= REQUIRED WORK =
From the interactive TV paper below, print verbatim the passage that opens with "Interactive TV involves" and closes with "services for them.".
═══ PROVIDED TEXT ═══
1
Carnegie Mellon University
46-875 Corporate Telecommunications Networks
Term Project – Interactive TV Today
By Chao-Chin Wang, Chih-Kung Wang, Yuzo Ishida
Abstract
Popular of the Internet and personal computer has leaded the digital market into a trend of convergence. The rise of interactive TV idea has then become more realistic and interesting. Think about sitting in front of your favorite armchair, with your remote control, search for a movie or an old television show, and watch it there and then without having to move? Or check your email, manage your investing portfolio and browse the web pages in your own television. This brilliant idea of interactive has failed in early 1995, but now it come back again. Millions of homes in the United Kingdom and Western Europe today enjoy interactive TV over digital satellite, cable or terrestrial broadcasting. Now U.S. will begin their similar interactive TV operations in 2000.
1. Introduction
1.1 Why is the idea of Interactive TV initiated?
Television has become part of our lives. It has helped to shape the twentieth century, has become deeply entwined in commerce and politics and continues to shape our personal views of the world. Interactive television, this phrase brings together two of the most powerful ideas of the past century: the interactivity made possibly by the digital computer, and the most powerful communication medium in history. The name represents convergence in action.1
In the mid '90s, fruitcakes such as Oracle's Larry Ellison and TCI's John Malone convinced the gullible press that interactive TV was just around the corner. We'd soon be shopping, banking and emailing from our TV sets, they told us. Interactive television never materialized, of course, but like a mummy from a tomb, interactive television has arisen again. While we've all been focused on PCs and the Web, the television is contending as the mainstream access method of the future.2
2. Broadcasting vs. Two-way communication
1. Flexibility and Interactive
Interactive TV means allowing the viewer to interact with the television set in ways other than simply controlling the channel and the volume and handling videotapes. Typical interactive TV uses are selecting a video film to view from a central bank of films, playing games, voting or providing other immediate feedback through the television connection, banking from home, and shopping from home.
Interactive TV involves adding a special "set-top unit" to the existing television set. In addition, other installation and infrastructure arrangements are required, depending on the particular approach. Most services involve offering special programming, news, and home shopping and a number offer video-on-demand and home banking. Since interactive TV still requires a considerable investment by both the service provider and the consumer and because interactive applications are still being explored, it is somewhat difficult to predict how soon it will become widely deployed.
Interactive TV can be provided through a cable modem, which extends the TV cable bandwidth to your television set or PC. Satellite systems are going interactive. Millions of people get TV pictures via a satellite dish. Now satellite providers are building interactive services for them.
The protocols have to be truly interactive. As of present, the Internet is not very interactive. We can use some Internet software some places, and not other places (IE: MSOutlook cannot be used to access AOL account info). E-mail protocols must be standardized, and made more user-coherent. Moreover, Cable companies, ISP's, the FCC, and Telephone Service providers must collectively agree to a format that encompasses the above details, while making the delivery affordable and available.
═══ AVAILABLE DATA ═══
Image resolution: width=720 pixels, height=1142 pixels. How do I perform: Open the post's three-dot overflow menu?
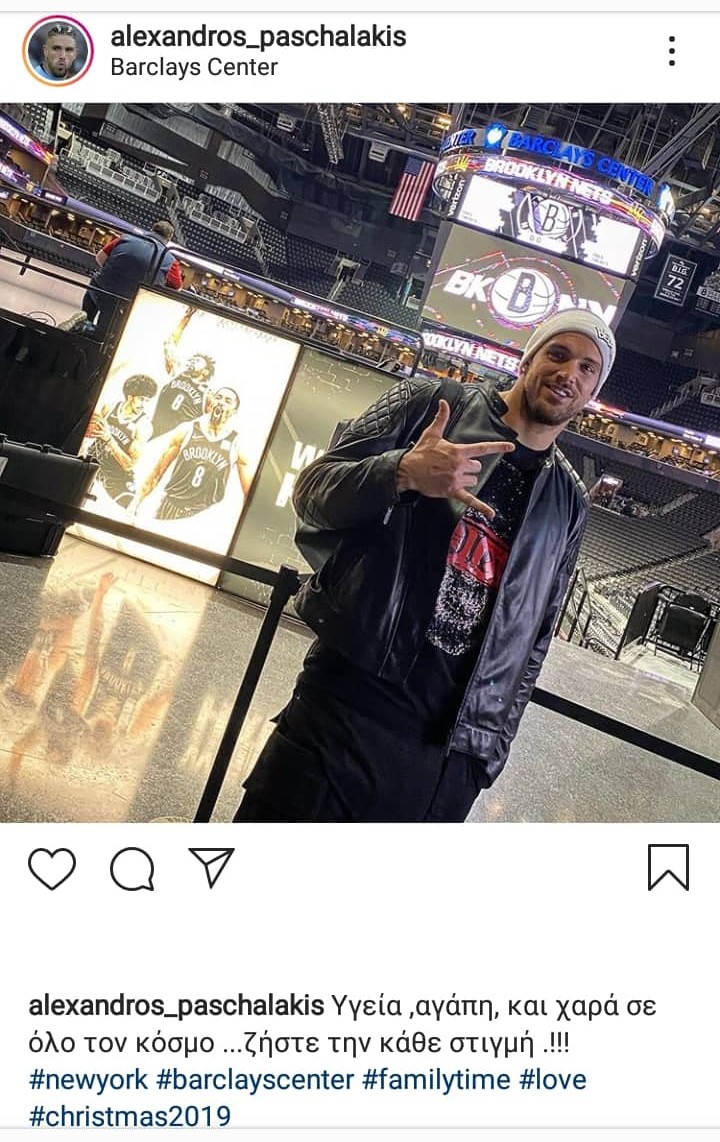672,51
═══
= ANSWER FOR THE TASK =
Interactive TV involves adding a special "set-top unit" to the existing television set. In addition, other installation and infrastructure arrangements are required, depending on the particular approach. Most services involve offering special programming, news, and home shopping and a number offer video-on-demand and home banking. Since interactive TV still requires a considerable investment by both the service provider and the consumer and because interactive applications are still being explored, it is somewhat difficult to predict how soon it will become widely deployed.
Interactive TV can be provided through a cable modem, which extends the TV cable bandwidth to your television set or PC. Satellite systems are going interactive. Millions of people get TV pictures via a satellite dish. Now satellite providers are building interactive services for them.